>> start DATASET ENTRIES
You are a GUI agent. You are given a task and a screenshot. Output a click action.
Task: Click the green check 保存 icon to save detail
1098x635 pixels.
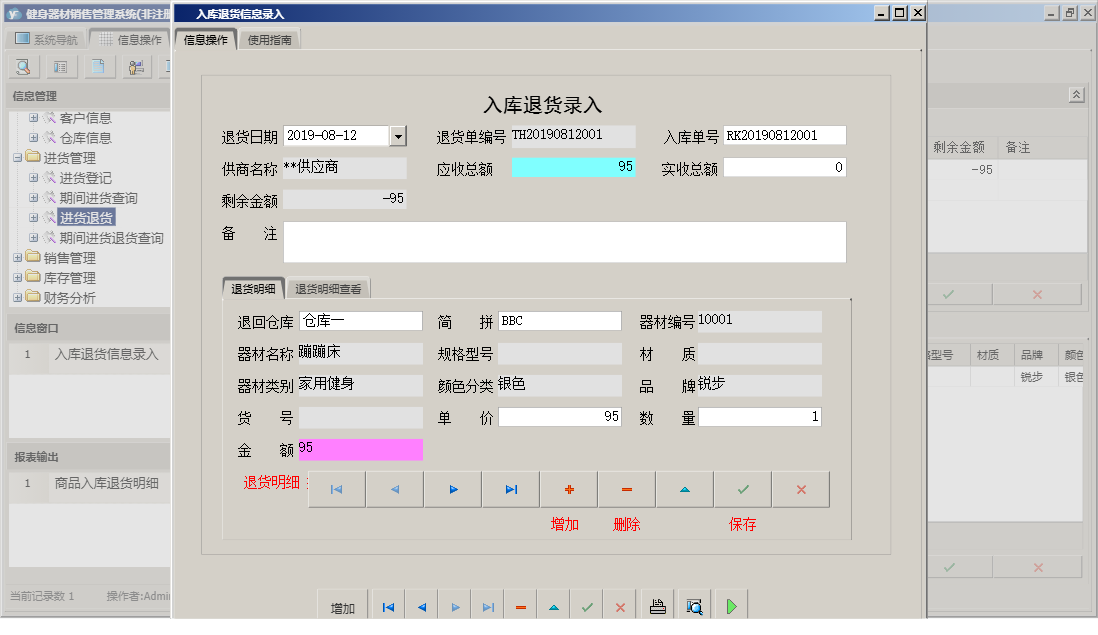coord(742,489)
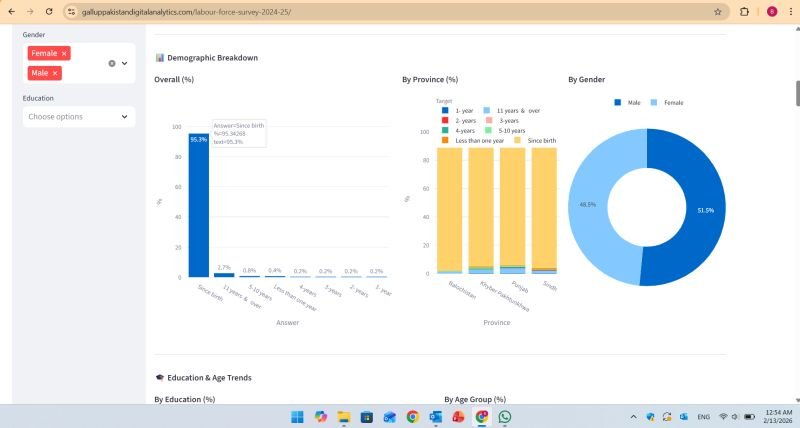Screen dimensions: 800x428
Task: Go forward in browser history
Action: [x=28, y=11]
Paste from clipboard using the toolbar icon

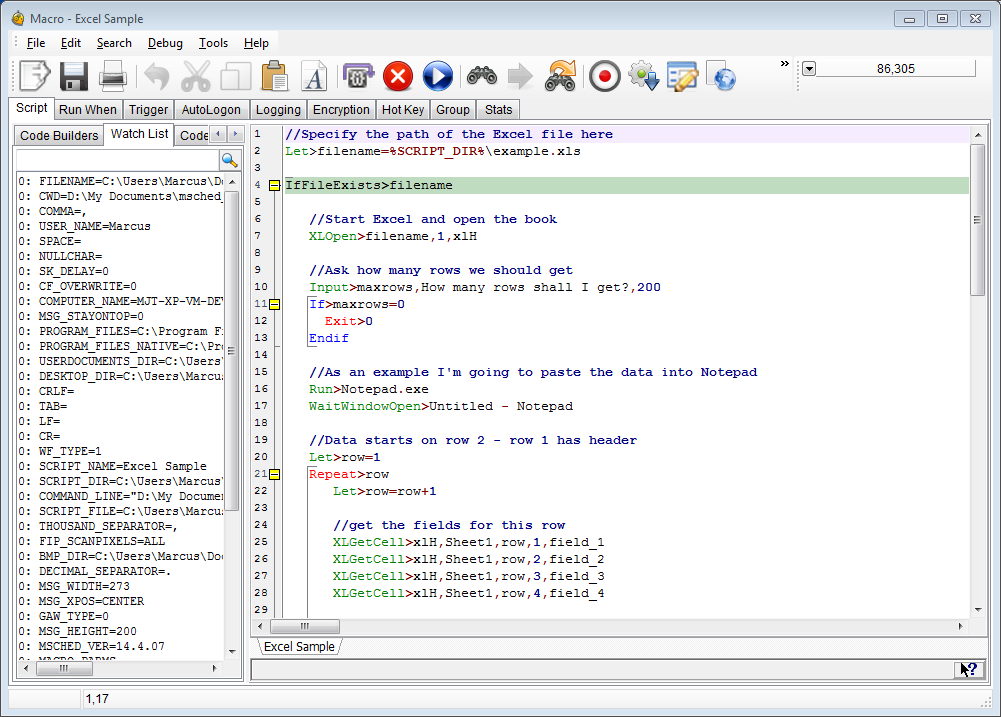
>> end DATASET ENTRIES
### PROMPT
Lay out every line of the data above as a Markdown table with the columns Row and Line, leaving out blank lines and pictures.

### REPLY TO THE TASK
| Row | Line |
|---|---|
| 1 | You are a GUI agent. You are given a task and a screenshot. Output a click action. |
| 2 | Task: Click the green check 保存 icon to save detail |
| 3 | 1098x635 pixels. |
| 4 | coord(742,489) |
| 5 | Screen dimensions: 800x428 |
| 6 | Task: Go forward in browser history |
| 7 | Action: [x=28, y=11] |
| 8 | Paste from clipboard using the toolbar icon |